Below is a snippet of some of the model output as it now stands. The top graph shows the volume backscattered power reaching the receiver. The middle graph shows the amount of power incident on the seabed (one-way travel), and the bottom graph shows the percentage of transmitted power returned to the receiver, all as a function of depth. In this case, the off-nadir angle of the laser is 0 degrees and I am looking only at the nadir beam. I am assuming pure seawater (just to make my initial attempts a little easier) and treating the water surface return of the green wavelength and the atmospheric loss as negligible.

Perls, Pythons, and Rs...

I am not a coder, plain and simple. I may work in Matlab some, but even that involves a lot of trial and error for me. What would take some of my friends 5 minutes can take me an hour or more as I muddle my way through function calls and syntax. I am definitely keen to learn though. In my geodesy class we had a semester-long project in which we became a virtual GPS receiver and had to solve for different position fixes (basically using multiple iterations of a least-squares analysis). Most people pick Excel to do it in, including the prof. All that copy and paste and only one line in which to type your equations just gets me, and I cannot do it. I decided on Matlab. I definitely struggled with it a lot, but it was relatively easy to debug when there were issues, and in the end it actually worked.

Now one of my other profs is trying to sway me towards R instead of Matlab. The draw of R is that it is freeware, highly supported by users, and completely object-oriented. Apparently it is rapidly becoming the main coding software of statisticians. The drawback, for me obviously, is switching over and starting from scratch all over again. Other profs tell me to stick with Matlab, it is more mainstream and therefore more widely-accepted. I wonder though, which is better? Perhaps R is more intuitive, which would certainly be nice...

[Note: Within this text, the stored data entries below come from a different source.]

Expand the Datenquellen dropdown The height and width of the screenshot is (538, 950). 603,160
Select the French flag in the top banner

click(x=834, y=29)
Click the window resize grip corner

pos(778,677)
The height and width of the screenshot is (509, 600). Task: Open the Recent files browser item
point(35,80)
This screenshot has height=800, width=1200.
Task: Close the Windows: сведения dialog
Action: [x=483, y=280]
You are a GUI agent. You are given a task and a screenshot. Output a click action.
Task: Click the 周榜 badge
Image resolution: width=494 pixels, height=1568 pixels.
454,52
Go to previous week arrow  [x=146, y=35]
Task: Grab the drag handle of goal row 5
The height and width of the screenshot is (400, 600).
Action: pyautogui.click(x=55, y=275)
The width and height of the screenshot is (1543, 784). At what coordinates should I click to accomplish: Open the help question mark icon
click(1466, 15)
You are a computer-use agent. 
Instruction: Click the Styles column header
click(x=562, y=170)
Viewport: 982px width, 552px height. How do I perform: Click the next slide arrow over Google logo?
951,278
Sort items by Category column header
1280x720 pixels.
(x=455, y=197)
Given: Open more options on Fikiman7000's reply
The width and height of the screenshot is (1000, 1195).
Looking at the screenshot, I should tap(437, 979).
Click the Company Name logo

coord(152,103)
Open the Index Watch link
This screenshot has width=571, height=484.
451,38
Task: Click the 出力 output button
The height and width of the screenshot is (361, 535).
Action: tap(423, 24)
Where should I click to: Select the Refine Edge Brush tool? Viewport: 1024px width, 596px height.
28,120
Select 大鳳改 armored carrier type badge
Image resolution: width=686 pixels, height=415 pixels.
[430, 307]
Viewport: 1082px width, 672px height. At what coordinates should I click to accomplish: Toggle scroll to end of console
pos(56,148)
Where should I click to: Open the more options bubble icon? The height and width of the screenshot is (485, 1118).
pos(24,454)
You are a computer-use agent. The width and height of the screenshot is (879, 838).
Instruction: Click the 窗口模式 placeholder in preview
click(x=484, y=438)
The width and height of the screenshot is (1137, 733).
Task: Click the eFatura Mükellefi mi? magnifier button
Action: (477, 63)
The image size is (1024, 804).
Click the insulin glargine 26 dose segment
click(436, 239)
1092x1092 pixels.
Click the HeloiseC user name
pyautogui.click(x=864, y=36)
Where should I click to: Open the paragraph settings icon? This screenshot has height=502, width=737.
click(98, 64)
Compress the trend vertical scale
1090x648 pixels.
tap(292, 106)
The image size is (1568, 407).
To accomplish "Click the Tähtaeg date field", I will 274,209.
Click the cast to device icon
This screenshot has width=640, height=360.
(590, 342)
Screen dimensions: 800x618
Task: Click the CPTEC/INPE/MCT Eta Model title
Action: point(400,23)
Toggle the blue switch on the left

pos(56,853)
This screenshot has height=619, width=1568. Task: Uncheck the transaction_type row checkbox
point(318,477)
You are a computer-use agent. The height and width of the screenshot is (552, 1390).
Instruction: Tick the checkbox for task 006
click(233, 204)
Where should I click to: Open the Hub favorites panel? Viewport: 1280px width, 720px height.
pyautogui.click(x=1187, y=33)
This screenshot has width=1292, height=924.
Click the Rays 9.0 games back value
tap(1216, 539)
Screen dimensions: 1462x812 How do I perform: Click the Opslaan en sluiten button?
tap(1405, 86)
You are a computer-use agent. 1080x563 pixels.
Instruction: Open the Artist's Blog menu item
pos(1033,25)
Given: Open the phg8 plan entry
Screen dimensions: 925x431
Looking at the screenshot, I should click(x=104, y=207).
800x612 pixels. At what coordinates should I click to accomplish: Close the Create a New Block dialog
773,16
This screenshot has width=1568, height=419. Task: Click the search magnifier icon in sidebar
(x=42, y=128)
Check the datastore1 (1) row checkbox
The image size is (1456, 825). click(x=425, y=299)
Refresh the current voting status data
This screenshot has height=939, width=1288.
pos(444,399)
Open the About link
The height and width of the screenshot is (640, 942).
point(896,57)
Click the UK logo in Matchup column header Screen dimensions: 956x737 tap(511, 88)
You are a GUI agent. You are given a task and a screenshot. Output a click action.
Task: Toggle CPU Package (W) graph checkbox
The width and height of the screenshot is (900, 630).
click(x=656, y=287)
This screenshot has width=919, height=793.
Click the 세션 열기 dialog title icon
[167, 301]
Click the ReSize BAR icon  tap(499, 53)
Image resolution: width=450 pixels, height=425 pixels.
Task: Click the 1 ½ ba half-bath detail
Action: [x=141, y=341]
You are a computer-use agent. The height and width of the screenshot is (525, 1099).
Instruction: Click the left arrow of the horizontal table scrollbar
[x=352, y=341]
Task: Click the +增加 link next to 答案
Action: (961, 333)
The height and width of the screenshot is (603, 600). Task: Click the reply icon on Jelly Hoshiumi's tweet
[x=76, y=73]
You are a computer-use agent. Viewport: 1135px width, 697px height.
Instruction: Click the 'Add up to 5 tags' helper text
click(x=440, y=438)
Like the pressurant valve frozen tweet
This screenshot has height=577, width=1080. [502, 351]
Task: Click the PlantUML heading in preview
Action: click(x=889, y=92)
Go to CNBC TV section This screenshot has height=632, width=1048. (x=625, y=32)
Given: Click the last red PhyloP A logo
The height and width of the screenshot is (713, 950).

Perl versus Python is another deciding point for me. I recently worked with some Python code involving the same tide data from the blog below. Python seems relatively straightforward on first glance and is pretty powerful. It certainly ran through an entire month of 12-second tide data and converted all the raw temperatures, water levels, and time stamps in mere seconds. Mightily impressive. Then someone told me about Perl. It is also a great language and can do the same things as Python. If you look it up online, people rant and rave about both. A lot of folks seem to think that while Python is somewhat easier to script in than Perl, Perl is still the better choice. Python appears to be more user-friendly, but Perl can work with other programming languages (such as C++) better than Python. Also, it seems that while Perl can do everything Python can, the vice-versa is not necessarily true. My question is for someone who really has no experience with either, but wants to learn one to help with data processing, which one is better? Should I go for the one that is easier to use, or the one that has more compatibility? Does it even really matter for what I will be doing? How much coding will analyzing full-waveform lidar data even require?

Blah, why are there so many options?